Еще апостол говорил, что надлежит быть различиям во мнениях (1
Кор. 11, 19), но разве должны они вести к моральной инквизиции?
Я доверчиво и с дружеским расположением посылал своих духовных
детей посещать Вас, Вы же, как мне стало известно, настраивали
их против их духовника. Какой смысл заверять в любви, если тут
отсутствует даже элементарный братский такт? Вы - быть может и
справедливо - указываете, что некоторые из моих прихожан стоят
не на достаточной высоте. Но вправе ли мы, священники, попрекать
друг друга такими вещами? Как бы звучали в моих устах подобные
упреки, обращенные, например, к отцу Н. или к отцу И. в связи
с Вашим образом жизни всего несколько лет тому назад? Вы, как
и многие - были небезгрешны, но они-то не могли за все нести ответственность.
Когда-нибудь, когда Вы испытаете все тяготы и огорчения пастырства,
Вам будет стыдно своих упреков. Не понял я Ваших загадочных намеков
на то, что Вы почему-то присвоили себе право грубо вмешиваться
в мою пастырскую педагогику, в которой Вы еще весьма мало искушены.
Совершенно несправедлив Ваш упрек, будто я пишу в ущерб приходской
работе. Кто-кто, а Вы отлично знаете, что я уделяю внимание не
меньше тех моих собратьев, которые вообще ничего не пишут. Почему
не обличаете священников, которые просто не желают общаться с
прихожанами (а таких немало), а обрушиваетесь именно на меня?
Какие чувства Вами движут?
Кому дано писать, кто давно получил на это благословение — обязан
делать это. Писание есть часть пастырской работы, ее продолжение.
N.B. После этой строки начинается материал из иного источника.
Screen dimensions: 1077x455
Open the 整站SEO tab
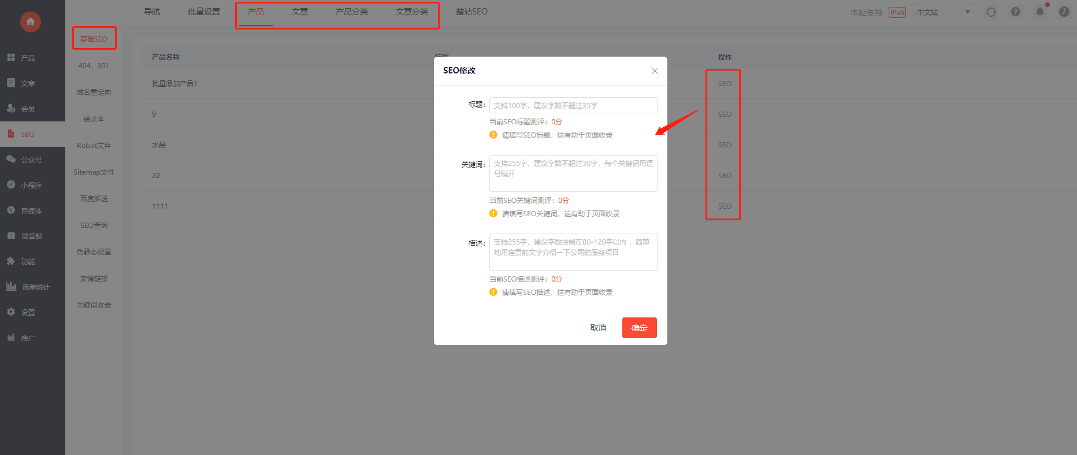coord(471,12)
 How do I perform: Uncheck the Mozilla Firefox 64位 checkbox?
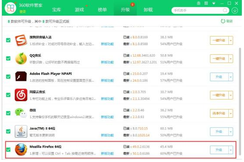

Слова зачастую улетучиваются, написанное — остается. Если бы литературно-богословский
труд был несовместим с пастырством, Отцы Церкви, к которым Вы
все время апеллируете, ничего не писали бы. И подают пример всем
имеющим призвание.
О Библии и ее толкованиях можно сказать многое. Но это я отложу
до отдельного письма т.к. в одно столь обширная тема не уместится.
Не знаю, впрочем, есть ли смысл вообще писать. Вы ведь уже считаете
себя настолько компетентным, что производите безапелляционный
суд над человеком, который посвятил этому делу 30 лет жизни и
третий десяток лет служит у престола. Все это остается для меня
загадкой. Не знаю, в чем моя вина перед Вами. Вам ведь известно,
что и у отца Н., и у отца Д., и у отца К., и др. были и есть свои
собственные, весьма спорные взгляды, но их Вы почему-то не выбрали
мишенью для разноса.
Итак, до следующего письма.
Протоиерей Александр Мень
Отвечаю Вам, отче, на некоторые Ваши недоуменные вопросы, связанные
с Библией и святоотеческими
ее толкованиями. Делаю это, в основном, для того, чтобы показать,
что мой взгляд на предмет не есть нечто новое, а существовал в
Церкви и прежде.
1. Все мы верим, что Библия, включая ее ветхозаветные разделы,
есть Слово Божие. Но только ли Божие? Должны ли мы считать, что
священные авторы писали как бы «под диктовку Святого Духа»? Такой
подход к боговдохновенности встречался у некоторых иудейских комментаторов
и ряда ранних церковных писателей. Однако в целом он не был принят
святоотеческой экзегезой. Например, согласно блаженному Августину,
в Библии Бог «через человека говорит по-человечески» (О Граде
Божием, 17, 6). Святитель Иоанн Златоуст указывает, что Бытописателем
допущено «снисхождение к обычаю человеческому» (Беседа на Бытие,
III, 3). Сам Господь Иисус объяснял, что допущение развода не
выражает воли Божией, а есть уступка человеческому «жестокосердию»
(Мф. 19, 8).
Святые Отцы неоднократно подчеркивали различие в стиле, языке
и характере у боговдохновенных писателей. Так, по словам блаженного
Иеронима, «Иеремия кажется грубым в сравнении с Исаией и Осией»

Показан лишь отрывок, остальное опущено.